* start *

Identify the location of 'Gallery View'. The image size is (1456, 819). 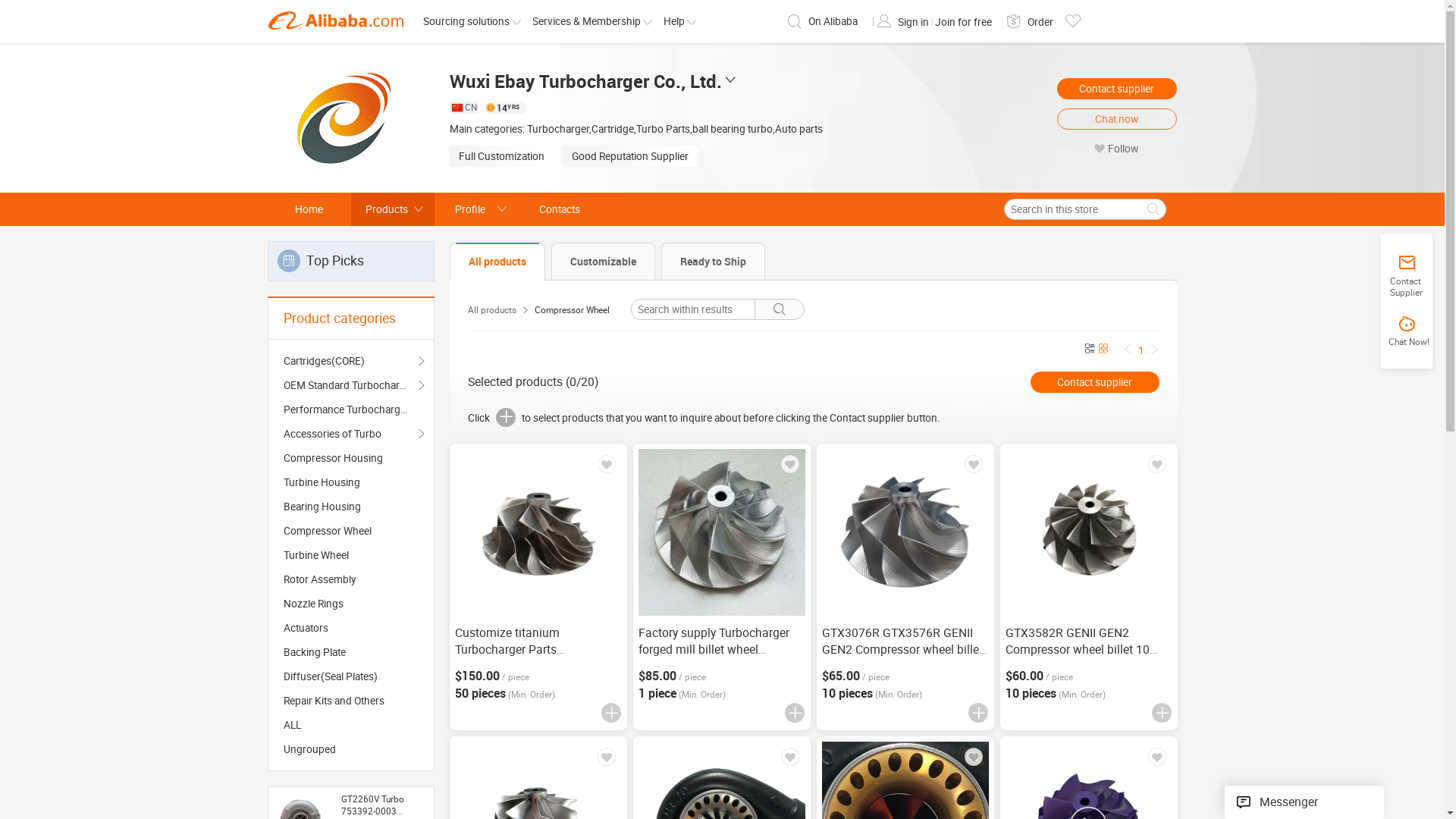
(1103, 350).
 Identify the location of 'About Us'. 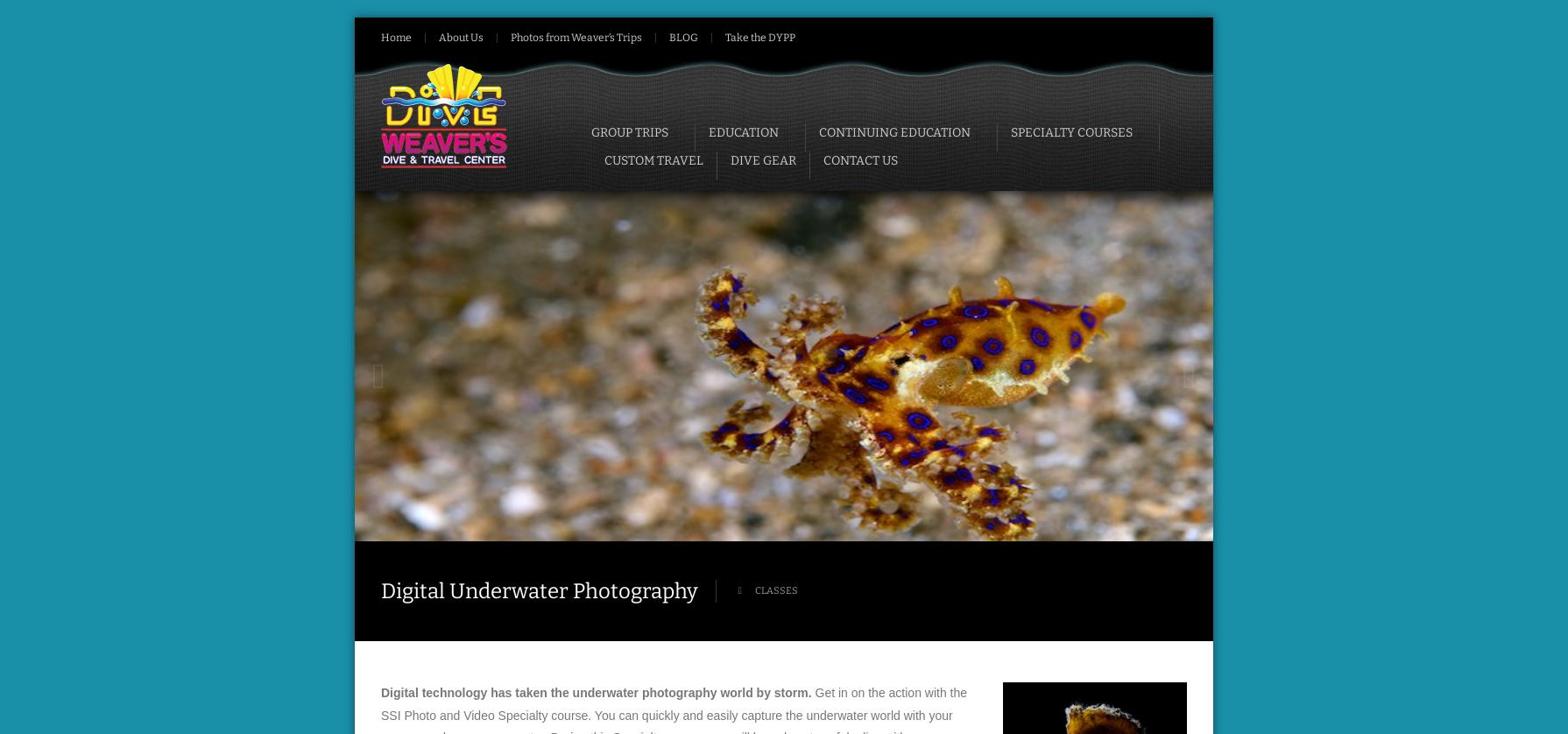
(460, 37).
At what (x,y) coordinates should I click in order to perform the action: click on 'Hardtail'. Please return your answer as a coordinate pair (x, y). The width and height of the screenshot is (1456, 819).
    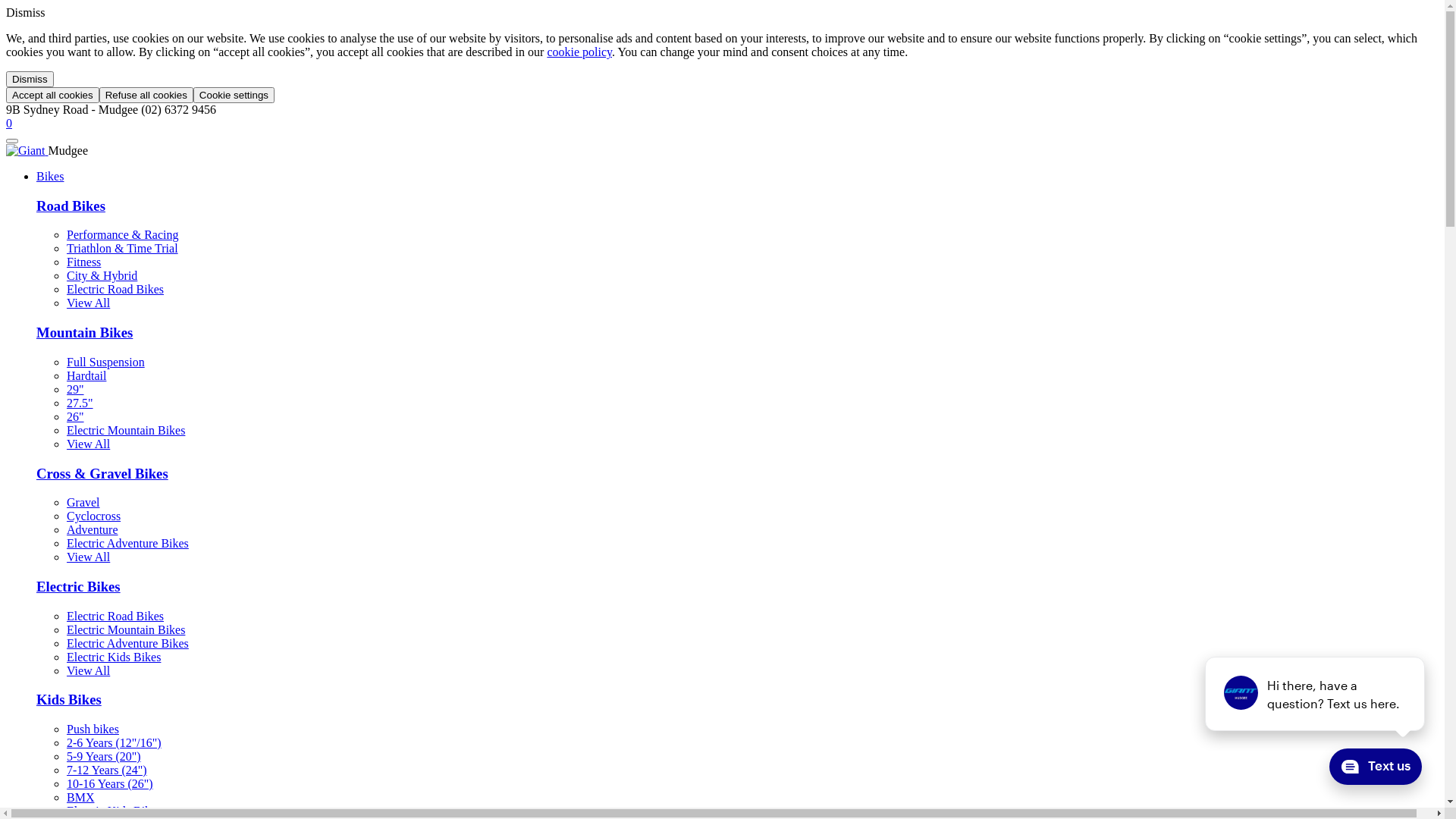
    Looking at the image, I should click on (86, 375).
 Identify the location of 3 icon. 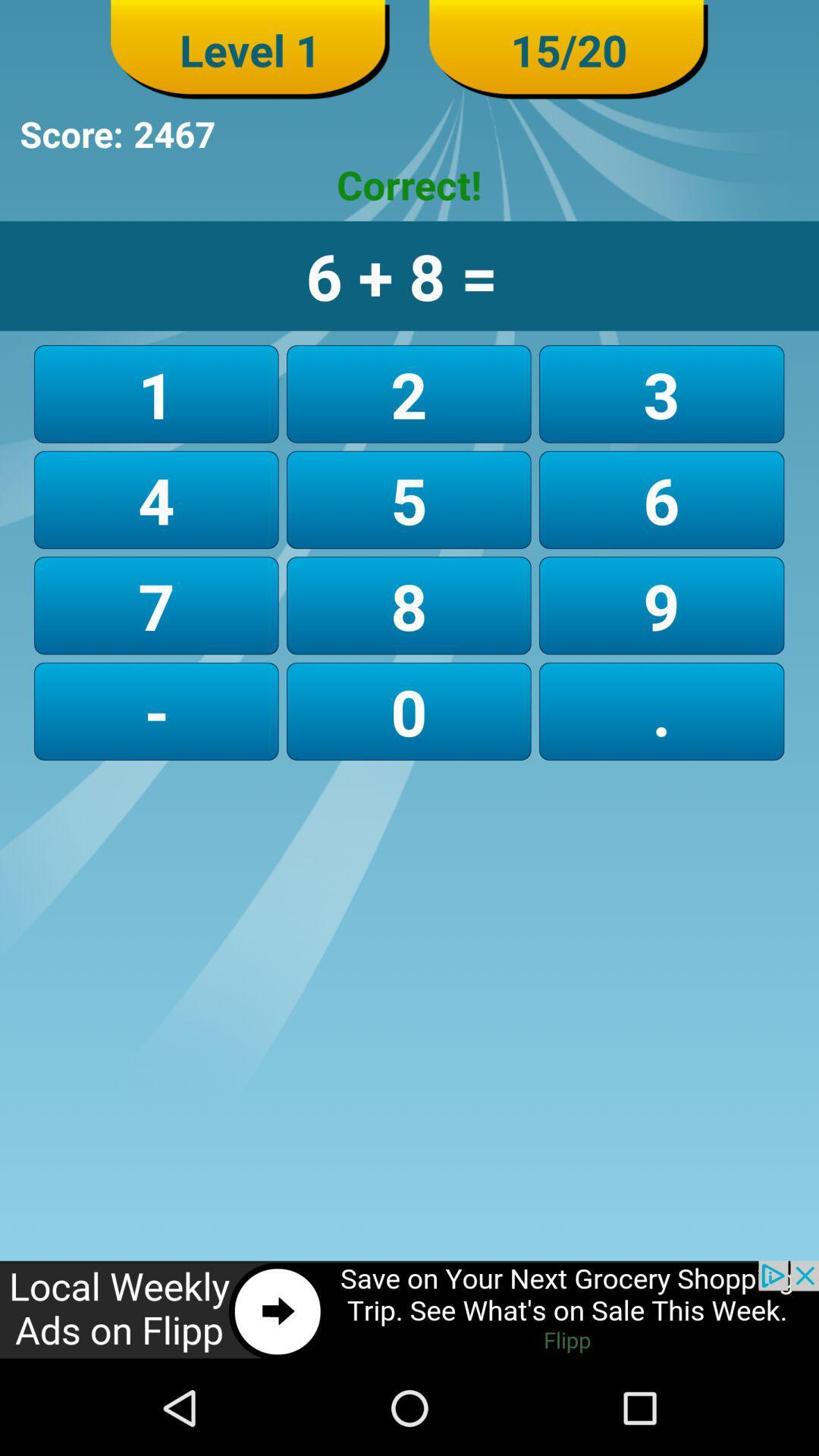
(661, 394).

* end *

Copy out the lines from the one containing "Identify the location of 'About Us'." to the one containing "Looking at the", both included, leaving out the pictures.

 Identify the location of 'About Us'. 
(460, 37).
At what (x,y) coordinates should I click in order to perform the action: click on 'Hardtail'. Please return your answer as a coordinate pair (x, y). The width and height of the screenshot is (1456, 819).
    Looking at the image, I should click on (86, 375).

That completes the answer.